Por esta vez, y de modo atrasado (en una clara señal de que el proyecto Eslavos del sur no respeta los tiempos dictados por los modernos impostores de opinión pública llamados medios de comunicación transnacionales), y como una clara excepción a la regla, ahora en su forma original y en el idioma inglés, del pasado 29 de Febrero de este 2008, publicado en The Asia Times On line, este lúcido artículo de Pepe Escobar.

A long road from Kosovo to Kurdistan
By Pepe Escobar

The precedent of Kosovo is a terrible precedent, which will de facto blow apart the whole system of international relations, developed not over decades, but over centuries. [The Americans] have not thought through the results of what they are doing. At the end of the day it is a two-ended stick and the second end will come back and hit them in the face. - Russian President Vladimir Putin

In myriad aspects, Kosovo is the new Kurdistan (and the other way around), as much as Iraq is the new Yugoslavia.

The unilateral independence of Kosovo has nothing to do with "democracy". But then what's the point of this North Atlantic Treaty Organization (NATO) provocation towards Vladimir Putin's Russia - a historic ally of Serbia?

The ongoing saga revolves around two crucial, interrelated facts on the ground: Pipelineistan and the empire of 737 (and counting) US military bases in 130 countries operated by 350,000-plus Americans. In short: it revolves around the trans-Balkan AMBO pipeline and Camp Bondsteel in Kosovo, the the largest US base built in Europe in a generation.

It also lays bare continuity from the Bill Clinton to the George W Bush administrations - the US dictating the rules of the game as if in a one-party state.

Yugoslavia and Iraq also "taught" the world two lessons. From Clinton's humanitarian imperialism to Bush's "war on terror", it's all a matter of exclusive Washington prerogative. Blowback, of course, as Putin has warned, will be inevitable.

■ Required task ■
In the article on Kosovo, what is named as the largest US base built in Europe in a generation?

■ Provided data ■
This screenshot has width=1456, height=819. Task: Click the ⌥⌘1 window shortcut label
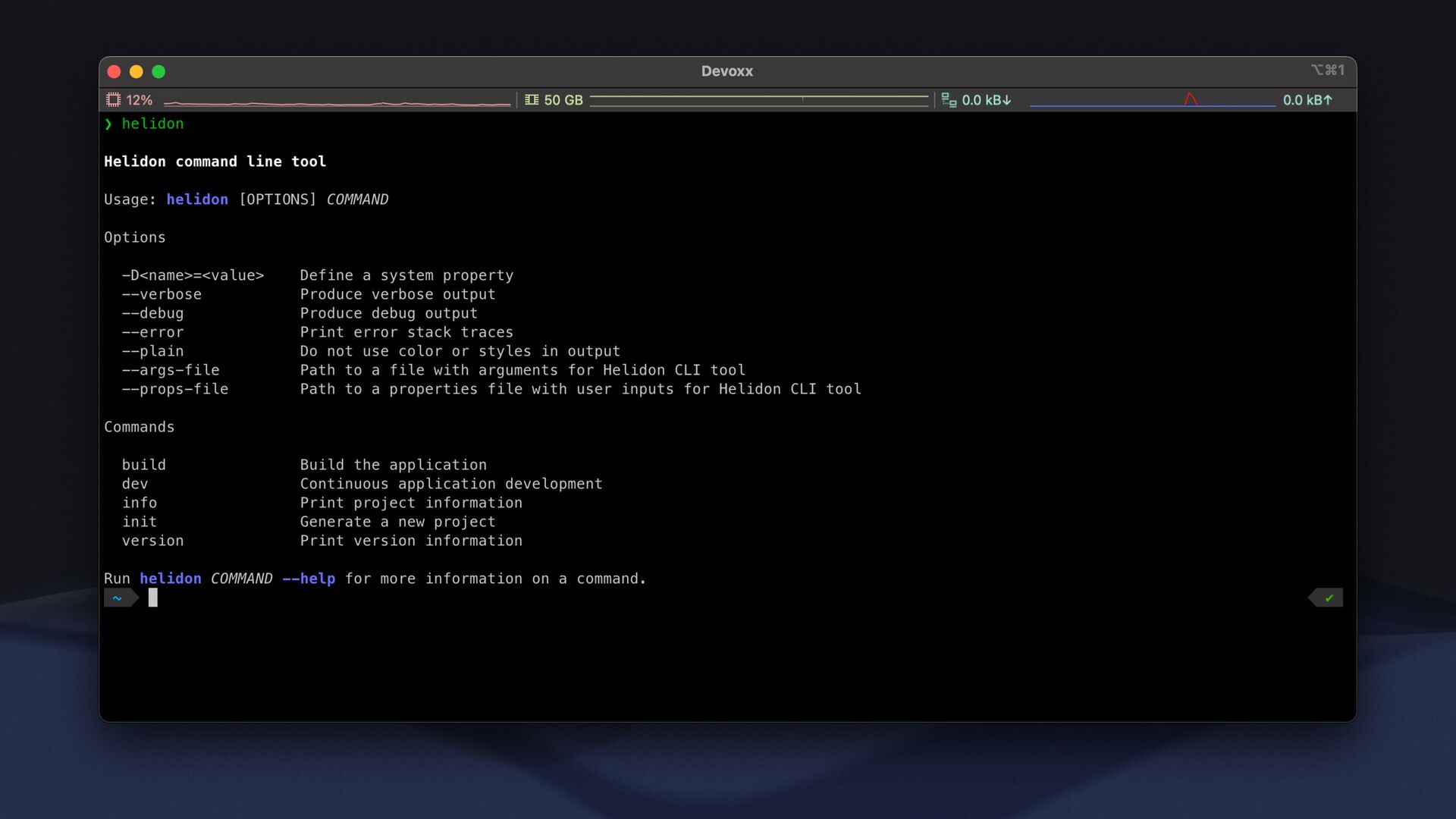click(x=1327, y=70)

■ Written response ■
Camp Bondsteel in Kosovo.